古代の城柵は蝦夷や熊襲などの異民族から大和民族を守るために設けられたのだという。
現代の入国管理局も、やはり異民族からの防波堤として機能しているのが面白い。
むろんのこと、古代の「き」として登録されているもののうち、「いばらき」なるものはないし、また、大阪の場合、あんな朝廷の近くに城柵などあろうはずもないから「茨木」の「き」は、漢字の通り「木」なのかもしれない。
しかし、人間というものは、無意識の世界ではたいてい駄洒落で動いている。
これらの入国管理センターがどうしてその場所に建設されたか、その理由についてはいろいろもっともらしいこともいえるのであろう。「空港に近い、つまり空港に収容者をむりやり運びやすい」というのもある。もっとも、それはどうも疑わしいが。

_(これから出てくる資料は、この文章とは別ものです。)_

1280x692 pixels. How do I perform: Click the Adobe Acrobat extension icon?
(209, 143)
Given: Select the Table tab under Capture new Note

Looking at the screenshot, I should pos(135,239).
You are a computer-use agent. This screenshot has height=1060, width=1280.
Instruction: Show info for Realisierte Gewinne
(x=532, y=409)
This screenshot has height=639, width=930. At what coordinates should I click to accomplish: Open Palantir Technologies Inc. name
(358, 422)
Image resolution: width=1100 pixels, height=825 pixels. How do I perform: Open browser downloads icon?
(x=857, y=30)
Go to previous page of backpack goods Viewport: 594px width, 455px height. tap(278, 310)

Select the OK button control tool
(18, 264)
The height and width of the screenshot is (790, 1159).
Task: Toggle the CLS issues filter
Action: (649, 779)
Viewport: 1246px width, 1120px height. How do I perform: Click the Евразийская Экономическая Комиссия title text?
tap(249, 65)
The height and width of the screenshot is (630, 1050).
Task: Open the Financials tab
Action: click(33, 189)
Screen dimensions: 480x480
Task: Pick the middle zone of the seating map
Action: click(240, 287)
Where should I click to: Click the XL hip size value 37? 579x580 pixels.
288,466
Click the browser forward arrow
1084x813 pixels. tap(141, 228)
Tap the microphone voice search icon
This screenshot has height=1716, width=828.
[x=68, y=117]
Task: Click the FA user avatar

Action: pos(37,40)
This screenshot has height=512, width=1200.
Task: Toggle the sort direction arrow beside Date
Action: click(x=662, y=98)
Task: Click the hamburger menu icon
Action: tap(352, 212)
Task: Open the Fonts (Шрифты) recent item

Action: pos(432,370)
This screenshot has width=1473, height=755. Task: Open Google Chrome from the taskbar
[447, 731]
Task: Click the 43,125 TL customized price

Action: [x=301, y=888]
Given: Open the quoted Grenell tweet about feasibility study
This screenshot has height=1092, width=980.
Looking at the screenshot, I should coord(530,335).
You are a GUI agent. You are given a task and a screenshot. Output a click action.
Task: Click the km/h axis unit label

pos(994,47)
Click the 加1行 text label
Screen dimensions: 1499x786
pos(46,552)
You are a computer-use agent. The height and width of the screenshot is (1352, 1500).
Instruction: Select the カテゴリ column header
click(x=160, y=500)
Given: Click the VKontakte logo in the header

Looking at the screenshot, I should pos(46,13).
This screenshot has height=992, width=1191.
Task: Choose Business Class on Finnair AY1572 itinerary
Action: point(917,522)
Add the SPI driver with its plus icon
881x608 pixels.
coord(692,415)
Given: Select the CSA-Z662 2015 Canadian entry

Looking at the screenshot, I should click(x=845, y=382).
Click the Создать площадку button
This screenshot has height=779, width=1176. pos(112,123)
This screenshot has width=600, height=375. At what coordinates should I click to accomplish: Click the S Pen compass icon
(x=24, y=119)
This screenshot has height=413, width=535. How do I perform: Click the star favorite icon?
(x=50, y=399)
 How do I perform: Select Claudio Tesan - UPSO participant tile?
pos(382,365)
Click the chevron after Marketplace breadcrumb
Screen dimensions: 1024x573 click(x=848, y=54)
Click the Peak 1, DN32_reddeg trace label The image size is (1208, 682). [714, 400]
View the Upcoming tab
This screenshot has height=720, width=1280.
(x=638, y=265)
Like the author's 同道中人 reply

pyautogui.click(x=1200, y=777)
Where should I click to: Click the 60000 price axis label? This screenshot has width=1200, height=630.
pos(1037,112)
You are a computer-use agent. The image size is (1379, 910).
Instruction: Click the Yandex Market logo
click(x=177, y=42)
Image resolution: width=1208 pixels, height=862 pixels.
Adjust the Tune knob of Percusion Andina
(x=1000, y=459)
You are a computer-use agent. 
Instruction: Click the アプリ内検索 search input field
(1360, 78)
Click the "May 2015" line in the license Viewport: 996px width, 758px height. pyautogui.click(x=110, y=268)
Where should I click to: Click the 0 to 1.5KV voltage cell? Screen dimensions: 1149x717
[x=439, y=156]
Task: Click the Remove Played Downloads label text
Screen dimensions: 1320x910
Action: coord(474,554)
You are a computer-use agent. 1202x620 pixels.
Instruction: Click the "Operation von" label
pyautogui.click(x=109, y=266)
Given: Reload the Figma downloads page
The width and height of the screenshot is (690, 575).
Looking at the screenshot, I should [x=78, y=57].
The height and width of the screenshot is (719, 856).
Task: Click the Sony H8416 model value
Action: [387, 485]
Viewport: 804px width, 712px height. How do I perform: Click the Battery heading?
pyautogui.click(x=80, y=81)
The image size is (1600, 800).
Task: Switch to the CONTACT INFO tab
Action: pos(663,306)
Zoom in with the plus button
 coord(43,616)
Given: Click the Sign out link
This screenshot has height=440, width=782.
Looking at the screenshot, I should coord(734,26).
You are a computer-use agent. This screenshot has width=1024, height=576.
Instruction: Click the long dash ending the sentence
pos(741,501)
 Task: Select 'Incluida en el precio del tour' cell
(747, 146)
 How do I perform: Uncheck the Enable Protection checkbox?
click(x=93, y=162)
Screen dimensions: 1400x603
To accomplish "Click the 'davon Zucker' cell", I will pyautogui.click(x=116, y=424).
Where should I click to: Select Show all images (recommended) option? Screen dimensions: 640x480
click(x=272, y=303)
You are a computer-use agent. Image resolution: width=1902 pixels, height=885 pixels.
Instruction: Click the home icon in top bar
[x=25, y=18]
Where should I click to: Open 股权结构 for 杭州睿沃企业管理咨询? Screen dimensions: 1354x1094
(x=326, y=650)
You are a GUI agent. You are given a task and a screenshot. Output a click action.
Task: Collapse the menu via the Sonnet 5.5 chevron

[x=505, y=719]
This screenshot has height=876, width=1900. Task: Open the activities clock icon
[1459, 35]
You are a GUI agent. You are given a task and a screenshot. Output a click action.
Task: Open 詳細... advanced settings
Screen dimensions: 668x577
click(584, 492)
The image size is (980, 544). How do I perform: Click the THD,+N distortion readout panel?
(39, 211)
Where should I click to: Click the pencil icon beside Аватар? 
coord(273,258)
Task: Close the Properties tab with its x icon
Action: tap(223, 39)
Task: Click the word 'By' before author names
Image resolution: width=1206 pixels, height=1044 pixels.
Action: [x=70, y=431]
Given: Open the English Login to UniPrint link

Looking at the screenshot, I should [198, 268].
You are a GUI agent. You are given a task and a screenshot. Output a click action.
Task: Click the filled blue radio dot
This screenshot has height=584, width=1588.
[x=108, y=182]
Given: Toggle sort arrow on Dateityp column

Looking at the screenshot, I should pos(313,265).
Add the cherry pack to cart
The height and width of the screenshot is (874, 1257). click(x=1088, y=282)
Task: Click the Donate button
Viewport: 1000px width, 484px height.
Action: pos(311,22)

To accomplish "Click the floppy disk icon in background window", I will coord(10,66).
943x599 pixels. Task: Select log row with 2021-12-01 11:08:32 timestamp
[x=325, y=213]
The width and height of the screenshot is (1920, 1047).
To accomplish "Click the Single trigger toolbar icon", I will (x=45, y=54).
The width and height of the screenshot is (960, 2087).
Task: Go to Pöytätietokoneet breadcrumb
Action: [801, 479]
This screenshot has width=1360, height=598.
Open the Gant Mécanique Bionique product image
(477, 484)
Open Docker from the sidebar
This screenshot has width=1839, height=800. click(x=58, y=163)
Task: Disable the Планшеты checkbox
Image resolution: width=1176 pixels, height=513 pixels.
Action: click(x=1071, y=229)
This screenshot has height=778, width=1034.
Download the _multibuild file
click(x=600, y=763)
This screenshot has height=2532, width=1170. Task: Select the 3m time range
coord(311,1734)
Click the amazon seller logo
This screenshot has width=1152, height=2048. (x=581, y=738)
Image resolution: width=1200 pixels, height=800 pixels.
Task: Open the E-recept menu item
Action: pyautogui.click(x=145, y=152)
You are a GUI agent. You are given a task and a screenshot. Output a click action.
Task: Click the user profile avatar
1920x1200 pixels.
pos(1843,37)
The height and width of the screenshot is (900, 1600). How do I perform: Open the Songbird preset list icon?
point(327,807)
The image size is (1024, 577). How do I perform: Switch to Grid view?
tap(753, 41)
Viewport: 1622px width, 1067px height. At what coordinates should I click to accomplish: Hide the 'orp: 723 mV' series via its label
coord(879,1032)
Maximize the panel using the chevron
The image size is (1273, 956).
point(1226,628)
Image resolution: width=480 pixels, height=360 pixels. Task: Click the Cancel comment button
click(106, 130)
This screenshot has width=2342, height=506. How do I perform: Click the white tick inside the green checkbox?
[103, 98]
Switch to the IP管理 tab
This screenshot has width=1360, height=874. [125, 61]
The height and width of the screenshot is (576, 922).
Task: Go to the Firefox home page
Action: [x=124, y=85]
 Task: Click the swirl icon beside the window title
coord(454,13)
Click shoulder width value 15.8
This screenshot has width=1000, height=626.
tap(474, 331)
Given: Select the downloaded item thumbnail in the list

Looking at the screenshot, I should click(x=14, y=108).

むしろ、大和民族が異民族をどのように処遇してきたかというその無意識の積み重ねが、「いばらき」という美しい大和言葉に結節し、現代に甦ったのではないかという気もしないではない。
もうひとつの収容センターである長崎の大村入国管理センターに行けば誰もが「これは現代の出島だな」と思わずにはいられない。これは少なくとも理があることである(つまり、大村の入管を見てカステラを連想するのに比べれば)。
その程度の理において、現代の2つの入国管理センターに、古代の異民族防止装置の反響を聞き取るのはそうおかしなことではあるまい。
それに、現状において入国管理センターは収容者にとってまさに「イバラの城塞」なのだ。